Fragment tekstu ::

Wpis z mikrobloga

#poszukiwacze #genealogia #historia #iiwojnaswiatowa #przodkowie #drzewogenealogiczne #2wojnaswiatowa #prusy

Moja prababka jako repatriantka ze wschodu w 1946 roku została przesiedlona na dolny śląsk. Został przydzielony jej dom, gdzie 3 lata mieszkała tam ze starszym niemieckim małżeństwem. Odkąd pamiętam zawsze chciałem odnaleźć tą rodzinę, lub dowiedzieć się chociaż jak się nazywali. Przestudiowałem historię miejscowości, odnalazłem starą poniemiecka numerację budynków, ale niestety na tym stanąłem. W domu obok mieszkał Niemiec który napisał dwie książki o historii miejscowości po niemiecku, niestety nie żyje on od ponad 20 lat.
Posiadam jedynie szczątkowe informacje o rodzinie której poszukuję cyklicznie od kilkunastu lat np. Byli w wieku około 60 lat, mężczyzna pracował w zakładzie w okolicznej miejscowości gdzie dojeżdżał pociągiem, w domu miał mały warsztat gdzie produkował drewniane podeszwy do butów. Ich syn prawdopodobnie poległ na wojnie, Niemcy "wskazywali" samolot, więc mogłoby to być lotnictwo? Na przełomie lat 50 i 60 Niemiec w podeszłym już wieku odwiedził dom z aparatem, ale nawiązanie jakiejkolwiek komunikacji było problematyczne - nikt nie przywiązywał do tego uwagi.

Fragmenty danych ::

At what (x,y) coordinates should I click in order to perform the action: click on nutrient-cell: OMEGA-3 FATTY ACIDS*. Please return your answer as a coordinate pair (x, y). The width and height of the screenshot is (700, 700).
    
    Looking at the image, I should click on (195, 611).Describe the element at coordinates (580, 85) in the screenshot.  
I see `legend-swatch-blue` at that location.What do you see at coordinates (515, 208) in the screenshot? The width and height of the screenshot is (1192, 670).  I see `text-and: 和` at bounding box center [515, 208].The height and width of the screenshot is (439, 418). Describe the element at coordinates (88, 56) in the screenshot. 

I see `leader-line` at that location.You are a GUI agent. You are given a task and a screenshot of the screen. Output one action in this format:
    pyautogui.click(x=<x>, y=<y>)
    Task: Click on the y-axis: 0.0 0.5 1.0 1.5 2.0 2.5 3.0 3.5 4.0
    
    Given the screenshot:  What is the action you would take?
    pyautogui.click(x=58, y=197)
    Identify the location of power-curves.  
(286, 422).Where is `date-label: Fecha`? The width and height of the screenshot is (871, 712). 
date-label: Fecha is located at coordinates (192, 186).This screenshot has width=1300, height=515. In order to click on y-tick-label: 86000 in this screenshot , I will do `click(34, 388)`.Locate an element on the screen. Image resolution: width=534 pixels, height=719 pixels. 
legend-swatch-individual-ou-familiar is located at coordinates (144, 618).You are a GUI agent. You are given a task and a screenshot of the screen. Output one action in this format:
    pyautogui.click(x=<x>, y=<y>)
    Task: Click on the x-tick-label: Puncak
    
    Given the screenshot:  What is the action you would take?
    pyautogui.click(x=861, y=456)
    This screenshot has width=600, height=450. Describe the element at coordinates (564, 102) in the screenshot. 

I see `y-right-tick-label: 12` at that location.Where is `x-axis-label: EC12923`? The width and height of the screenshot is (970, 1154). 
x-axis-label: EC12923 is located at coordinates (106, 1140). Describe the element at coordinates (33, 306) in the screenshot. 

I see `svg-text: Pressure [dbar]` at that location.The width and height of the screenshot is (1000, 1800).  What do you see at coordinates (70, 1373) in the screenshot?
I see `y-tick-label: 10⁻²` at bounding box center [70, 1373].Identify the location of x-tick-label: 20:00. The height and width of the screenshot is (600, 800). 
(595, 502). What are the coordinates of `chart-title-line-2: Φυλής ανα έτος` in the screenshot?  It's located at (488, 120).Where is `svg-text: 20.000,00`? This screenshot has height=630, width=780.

Zestaw zadań ::
1: Oceń, czy stwierdzenia (a), (b) i (c) zgadzają się z wpisem o poszukiwaniu niemieckiej rodziny. Przy każdym odpowiedz „tak” lub „nie” i przytocz dosłownie rozstrzygające słowa wpisu.
(a) Prababka autora została przesiedlona na Dolny Śląsk w 1946 roku.
(b) Niemiec z sąsiedniego domu napisał trzy książki o historii miejscowości.
(c) Starszy Niemiec dojeżdżał do pracy autobusem.
2: Dopisz dalszy ciąg wpisu o poszukiwaniu niemieckiej rodziny, zaczynając po jego ostatnim zdaniu.
Dane nie mają żadnego związku z wpisem o poszukiwaniu niemieckiej rodziny.

Odpowiedzi do zadań ::
1:
(a) Tak: „w 1946 roku została przesiedlona na dolny śląsk”.
(b) Nie: „napisał dwie książki o historii miejscowości po niemiecku”.
(c) Nie: „gdzie dojeżdżał pociągiem”.

2:
Niestety bariera językowa jak i młody wiek prababci utrudniały komunikację i zapamiętanie ważniejszych szczegółów, w tamtych czasach nikt nie myślał o takich sprawach. Dom jak na tamte lata był bardzo nowoczesny i jeszcze niewykończony więc było im go bardzo szkoda, z tego powodu przesiedlili się w jednym z ostatnich transportów. Wiem, że nikt nie wskaże mi palcem odpowiedzi, ale czy macie pomysły gdzie szukać jakiegokolwiek punktu zaczepienia?
  • 5
@Reynald: Spróbuj w miejscowym Archiwum Państwowym - jeśli byłą repatriantką, to coś może być w aktach Państwowego Urzędu Repatriacyjnego, takie sprawy odnośnie przydzielania domów poniemieckich mogły też przechodzić przez Okręgowy Urząd Likwidacyjny.
@Reynald: poszukaj w ksiegach parafialnych, popytaj w miejscowej bibliotece, napisz do nauczycieli historii. Często sa to pasjonaci, ktorzy opisza Ci historie kazdej rodziny w okolicy. Może sa tam jakieś organizacje harcerskie lub rekonstrukcyjne, do nich też bym uderzał
zastanawiam się tylko z jakiego tytułu niemiecki urząd miałby udzielić mi takich informacji


@Reynald: Mieli i mają bardzo szczegółową dokumentację osób zatrudnionych, tak w czasie wojny jak i później, osoby, które wracały do Niemiec.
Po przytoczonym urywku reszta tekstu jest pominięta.